恋あめ
壱章
4月9日
「亜季菜!早くしなさい!」
「は-い。」
私は、南園亜季菜。今日から鵬翔高等学校に入学するんだ。中高一貫だからそのまま高等部に進級みたいなものなんだけどね。
「ねぇ、お母さん!ネクタイ結べない!どうしよう汗」
「だから昨日の夜練習しとけって言ったでしょ!?」
「すみませ-ん涙」
とまぁ、私は失敗ばかりの失敗女なんです。昨年の体育祭...私は皆で作った看板にペンキを撒き散らし、多大な迷惑をかけました涙
(高校生になったんだ!私も変わらなくちゃ!)
なんて思いながらお母さんにネクタイを結んでもらって、いざ学校へ!!
学校に着くと、靴箱に走った。ほとんどの靴箱にスリッパは無かった。
(ヤバっ!!早くしなきゃ!!)
階段へ走っていると、1人の男子生徒が目についた。
(まさか、松岡先輩?)
松岡先輩は、昨年の副生徒会長で今年の生徒会長。しっかりしてて頼れるイケメン!!
(ぁ!!振り向いた!!)
私の予想通り、その男子生徒は松岡先輩だった。挨拶の準備なのか、松岡優輝先輩は校長室に入っていった。

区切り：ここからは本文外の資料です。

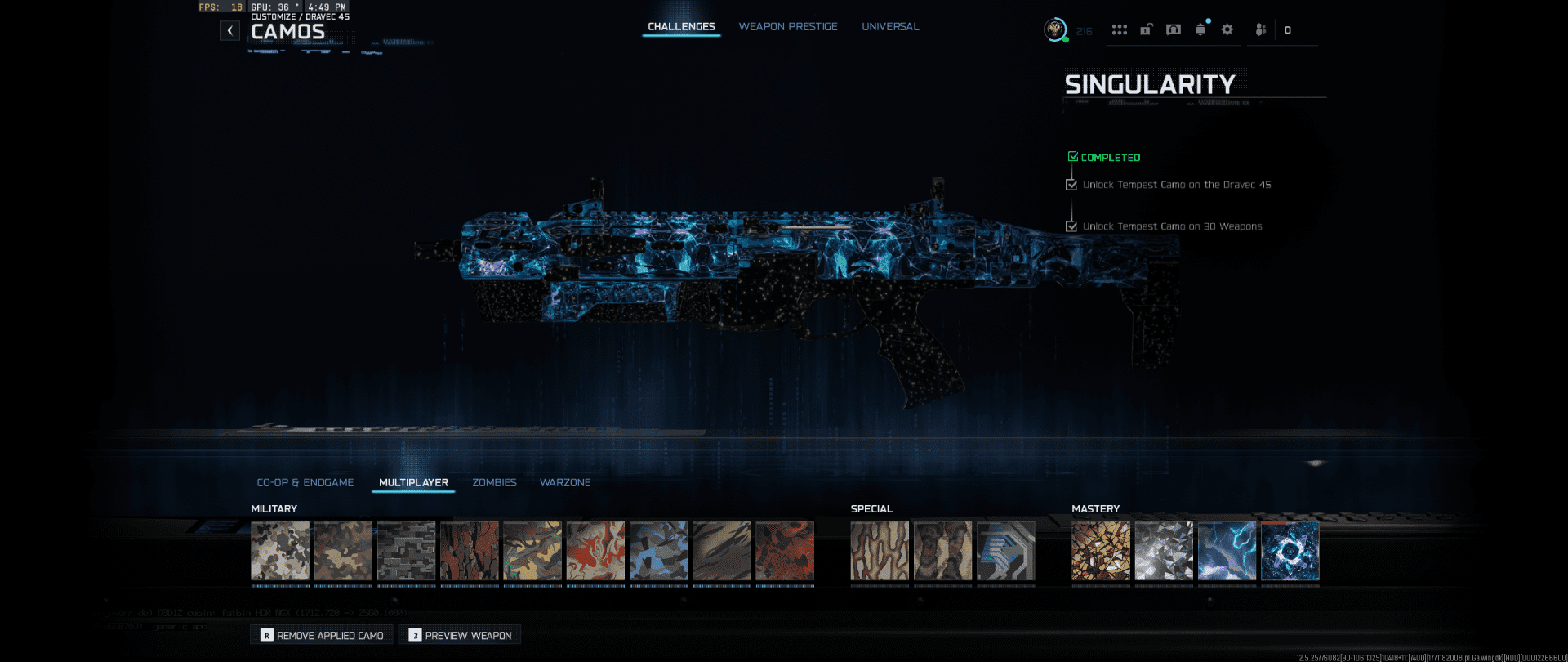Open the Zombies camo category tab
Image resolution: width=1568 pixels, height=662 pixels.
[x=494, y=483]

私が中学生だったときは、校則に「高校棟に入るな」とあったから松岡先輩をパンフレット以外に見るのは初めてだった。
(かっこいい...)
扉の閉まる校長室の方を見ながら、私はボケッとしていた。
「コラ-ッ!!南園!!お前遅刻だぞ!!!!」
「ぁ"-!!すみませ-ん汗」
ボケッと廊下に突っ立っていた私に罵声を浴びせたのは、担任の堀田だった。
(なんか、高校生になってもなんにも変わってないような気がする...。)
私は色んな意味でショックを受けながら教室に向かった。